# wheel spacers cause vibration



## TooClutchVW (Apr 9, 2004)

when I put the coilovers on my car I added the 8mm spacers to clear the coilovers, as I drove id get a shake above 75 so I got the wheels balanced, found out the front wheel was bent so I moved it to the rear, did everything I could to make sure the spacer/wheel is flush, still vibrations. Got a wheel alignment still no dice get a vibration at 60mph and up and I mean bad like the wheel is ready to fall off, not sure if its the spacers or a wheel bearing or a rotor..... anyone else have this problem and what did you end up doing?


----------



## TooClutchVW (Apr 9, 2004)

*Re: wheel spacers cause vibration (eaturhonda)*

anyone?


----------



## oempls (Aug 9, 2004)

*Re: wheel spacers cause vibration (eaturhonda)*

Well you do still have that bent wheel, moving it to the back doesnt really help you.


----------



## BrewDude (Nov 3, 2000)

*Re: wheel spacers cause vibration (Island20V)*

Are they hubcentric spacers? Are you using the hub rings that came with the rims?


----------



## TooClutchVW (Apr 9, 2004)

*Re: wheel spacers cause vibration (BrewDude)*

The vibration is all up front and its a definite, although moving it to the back helped slightly. They are not hubcentric if IIRC but the rims sit on just whats left of the stock hubs, but just barely. I put my 14" back on and drove it up to 80mph with only the slightest of vibrations almost non existent


----------



## animaniac (May 26, 2005)

*Re: wheel spacers cause vibration (eaturhonda)*

Unless the spacers are hub centric you will get vibration as the spacer isnt sitting on the hub so technicaly your getting an uneven spacer and when the wheel rotates it will cause vibration.
You should buy some proper spacers like those made by eibach.
Our mk3 vr6 has some wheels on it and one isnt hub centric it's bigger than the rest and is missing a spigot ring, i use to have an escort which had a wheel with the same problem i got vribration without the ring but on my 5 bolt mk3 i dont get vibration must be because of the 5th bolt.


----------



## Jimmy Russells (Feb 4, 2007)

*Re: wheel spacers cause vibration (animaniac)*

If your spacers or not something like an H&R with the hub built into it, you've effectively moved the wheel off the hub, and that's why it's shaking. 
H&R has a problem making the 8, 10 and 12mm spacers with the proper hub on it, so usually 15 is the proper way to go if you can fit it.


----------



## TooClutchVW (Apr 9, 2004)

*Re: wheel spacers cause vibration (RedRabidRabbit)*

well Ive narrowed it down to either a bad inner axel or a bad wheel bearing, since removing the spacers.

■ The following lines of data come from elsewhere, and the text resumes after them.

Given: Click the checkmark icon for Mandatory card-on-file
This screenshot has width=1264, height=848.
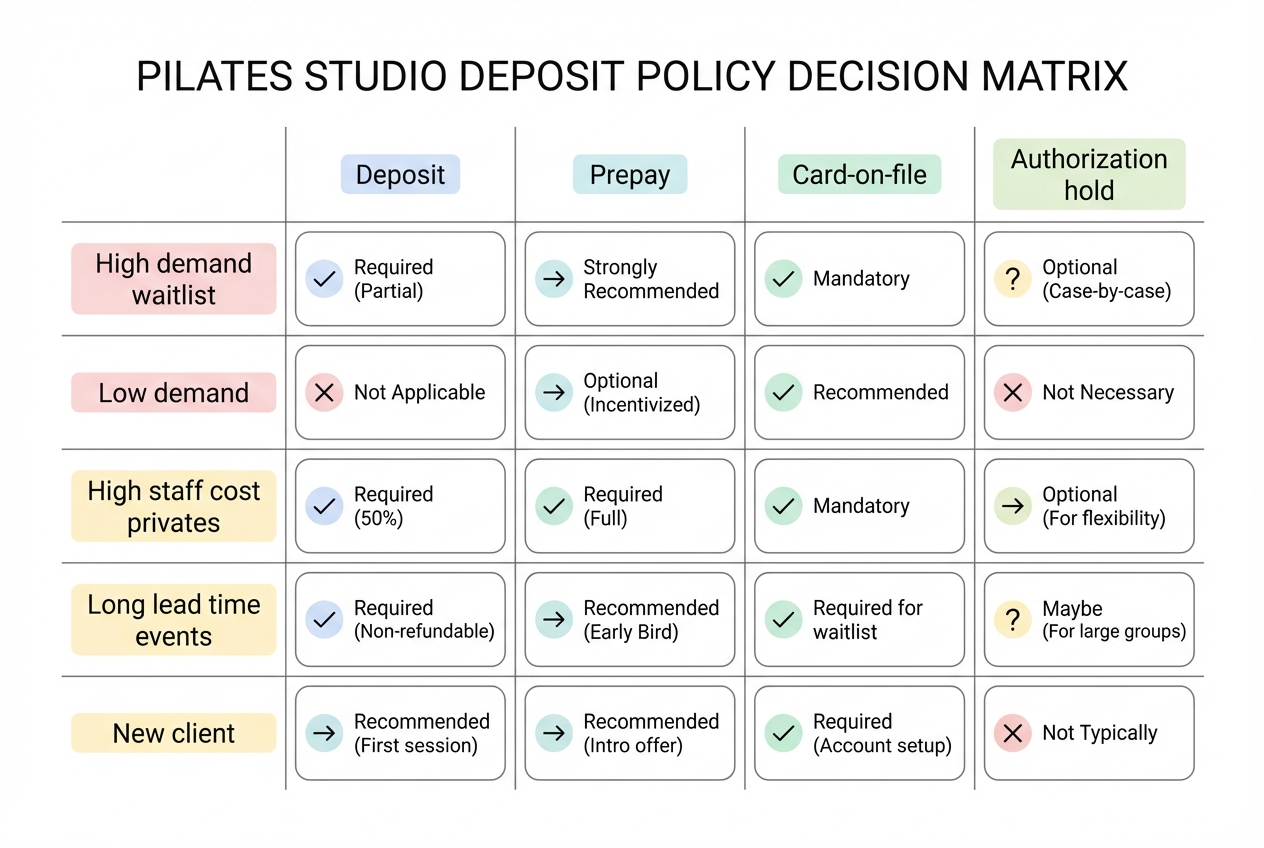Looking at the screenshot, I should [x=784, y=279].
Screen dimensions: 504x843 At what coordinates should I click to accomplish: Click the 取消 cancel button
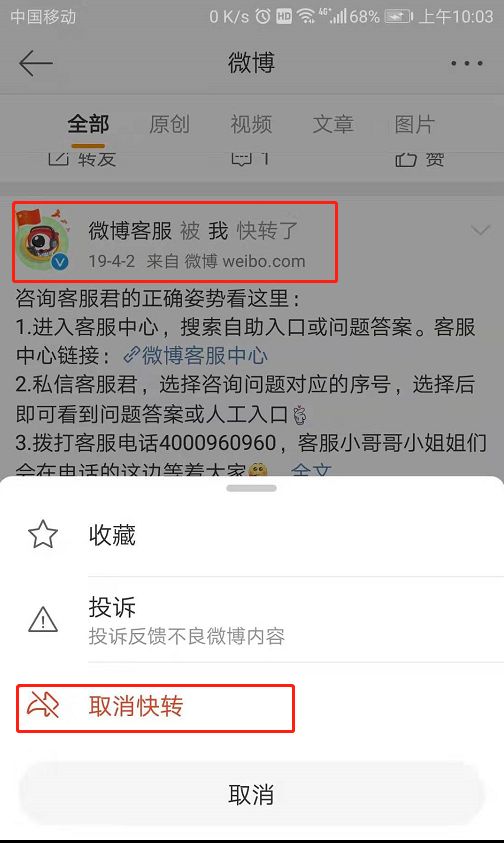coord(251,794)
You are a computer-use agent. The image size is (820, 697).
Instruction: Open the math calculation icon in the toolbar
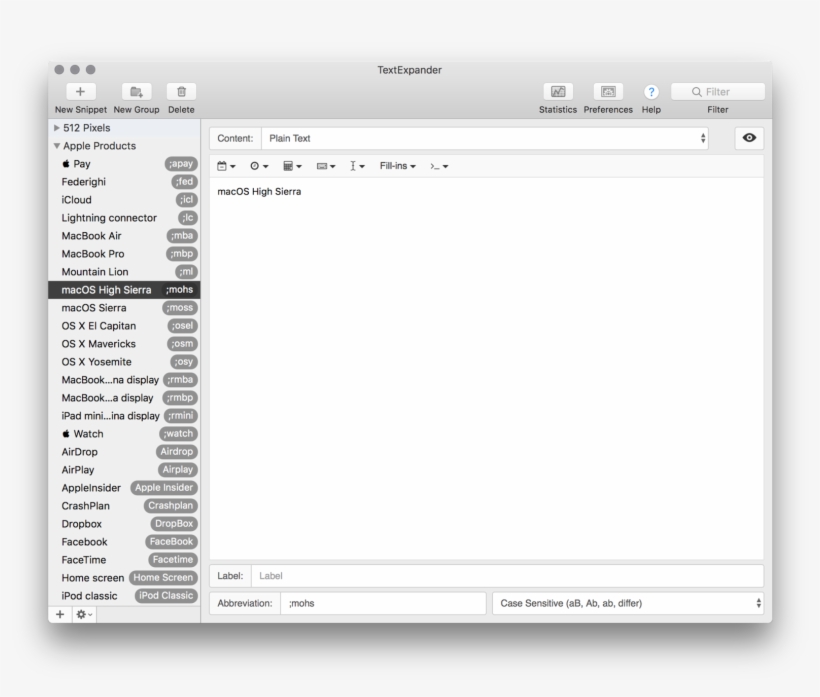click(290, 168)
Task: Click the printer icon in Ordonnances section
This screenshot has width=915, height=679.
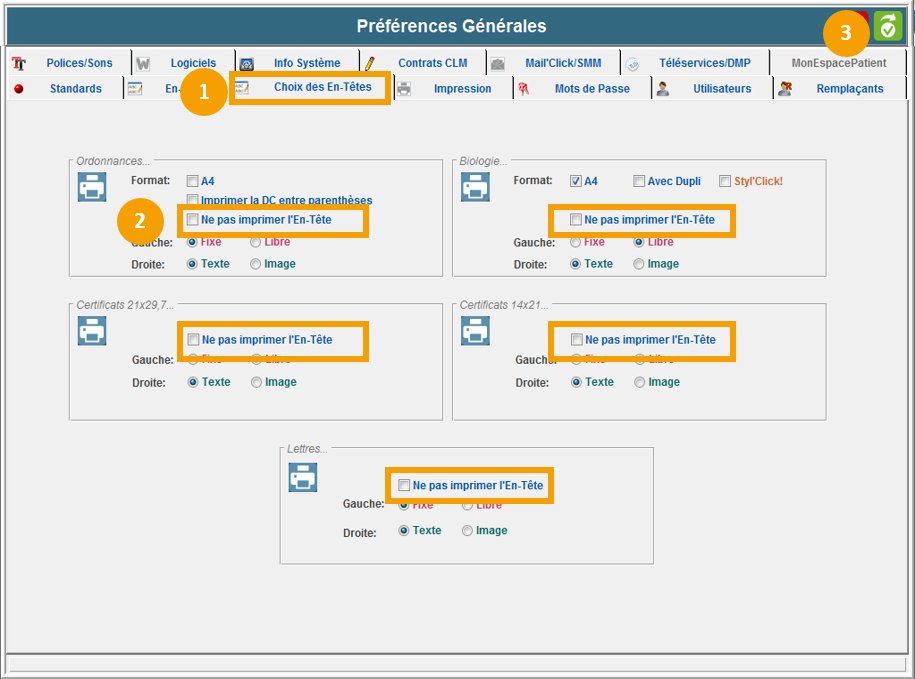Action: click(92, 187)
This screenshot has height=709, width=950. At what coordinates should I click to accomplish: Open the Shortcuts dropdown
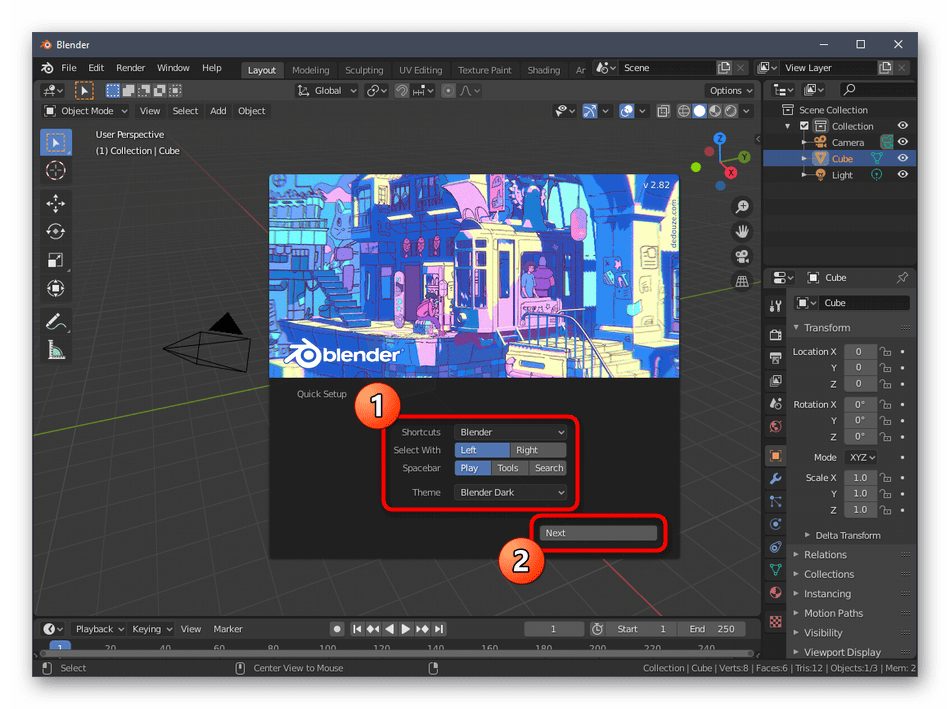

Im new to spacers but now that you guys have helped define it they are hubcentric and hug the hub. I think the spacers maybe bent or something and throwing everything off balance. I forgot if I mentioned that I removed the spacers when I put the 14"s back on which helped the vibration dramatically but could ti be the spacer or the its moved the wheel further from the axel making it bounce around more at speed? I probably sound like Im talking out of my ass but its just a theory


----------